▶ [Exercise prompt]: Retype every entry in its entirety, without alteration.

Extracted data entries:
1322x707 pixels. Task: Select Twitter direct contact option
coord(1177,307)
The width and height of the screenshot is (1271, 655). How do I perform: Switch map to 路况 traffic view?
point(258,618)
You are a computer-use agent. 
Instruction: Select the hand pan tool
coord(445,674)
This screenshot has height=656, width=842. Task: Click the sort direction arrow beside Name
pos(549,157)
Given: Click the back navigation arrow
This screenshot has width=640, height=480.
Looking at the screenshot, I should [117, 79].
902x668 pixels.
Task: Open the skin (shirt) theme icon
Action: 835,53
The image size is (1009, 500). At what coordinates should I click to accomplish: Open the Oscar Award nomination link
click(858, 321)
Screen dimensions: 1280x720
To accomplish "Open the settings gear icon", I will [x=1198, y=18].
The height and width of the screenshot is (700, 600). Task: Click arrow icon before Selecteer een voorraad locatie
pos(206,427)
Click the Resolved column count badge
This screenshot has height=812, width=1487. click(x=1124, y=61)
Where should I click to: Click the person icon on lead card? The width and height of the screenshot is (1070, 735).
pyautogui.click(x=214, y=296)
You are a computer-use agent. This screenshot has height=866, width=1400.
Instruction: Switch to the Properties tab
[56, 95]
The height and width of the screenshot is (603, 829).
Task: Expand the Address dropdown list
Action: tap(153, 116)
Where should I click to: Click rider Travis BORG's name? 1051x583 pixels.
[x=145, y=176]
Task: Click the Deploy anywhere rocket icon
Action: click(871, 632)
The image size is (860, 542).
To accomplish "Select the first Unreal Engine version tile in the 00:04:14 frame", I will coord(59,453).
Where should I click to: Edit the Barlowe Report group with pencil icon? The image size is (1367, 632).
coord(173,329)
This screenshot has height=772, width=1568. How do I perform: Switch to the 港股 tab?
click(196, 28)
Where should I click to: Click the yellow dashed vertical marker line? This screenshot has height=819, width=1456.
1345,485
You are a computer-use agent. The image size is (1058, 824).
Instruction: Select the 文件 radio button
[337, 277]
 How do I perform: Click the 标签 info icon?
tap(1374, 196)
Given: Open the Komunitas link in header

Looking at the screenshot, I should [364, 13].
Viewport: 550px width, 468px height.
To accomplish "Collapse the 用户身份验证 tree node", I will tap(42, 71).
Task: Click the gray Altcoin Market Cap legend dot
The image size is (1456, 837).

▶ [Solution to this exercise]:
1322x707 pixels. Task: Select Twitter direct contact option
coord(1177,307)
The width and height of the screenshot is (1271, 655). How do I perform: Switch map to 路况 traffic view?
point(258,618)
You are a computer-use agent. 
Instruction: Select the hand pan tool
coord(445,674)
This screenshot has height=656, width=842. Task: Click the sort direction arrow beside Name
pos(549,157)
Given: Click the back navigation arrow
This screenshot has width=640, height=480.
Looking at the screenshot, I should [117, 79].
902x668 pixels.
Task: Open the skin (shirt) theme icon
Action: 835,53
The image size is (1009, 500). At what coordinates should I click to accomplish: Open the Oscar Award nomination link
click(858, 321)
Screen dimensions: 1280x720
To accomplish "Open the settings gear icon", I will [x=1198, y=18].
The height and width of the screenshot is (700, 600). Task: Click arrow icon before Selecteer een voorraad locatie
pos(206,427)
Click the Resolved column count badge
This screenshot has height=812, width=1487. click(x=1124, y=61)
Where should I click to: Click the person icon on lead card? The width and height of the screenshot is (1070, 735).
pyautogui.click(x=214, y=296)
You are a computer-use agent. This screenshot has height=866, width=1400.
Instruction: Switch to the Properties tab
[56, 95]
The height and width of the screenshot is (603, 829).
Task: Expand the Address dropdown list
Action: tap(153, 116)
Where should I click to: Click rider Travis BORG's name? 1051x583 pixels.
[x=145, y=176]
Task: Click the Deploy anywhere rocket icon
Action: click(871, 632)
The image size is (860, 542).
To accomplish "Select the first Unreal Engine version tile in the 00:04:14 frame", I will coord(59,453).
Where should I click to: Edit the Barlowe Report group with pencil icon? The image size is (1367, 632).
coord(173,329)
This screenshot has height=772, width=1568. How do I perform: Switch to the 港股 tab?
click(196, 28)
Where should I click to: Click the yellow dashed vertical marker line? This screenshot has height=819, width=1456.
1345,485
You are a computer-use agent. The image size is (1058, 824).
Instruction: Select the 文件 radio button
[337, 277]
 How do I perform: Click the 标签 info icon?
tap(1374, 196)
Given: Open the Komunitas link in header

Looking at the screenshot, I should [364, 13].
Viewport: 550px width, 468px height.
To accomplish "Collapse the 用户身份验证 tree node", I will tap(42, 71).
Task: Click the gray Altcoin Market Cap legend dot
The image size is (1456, 837).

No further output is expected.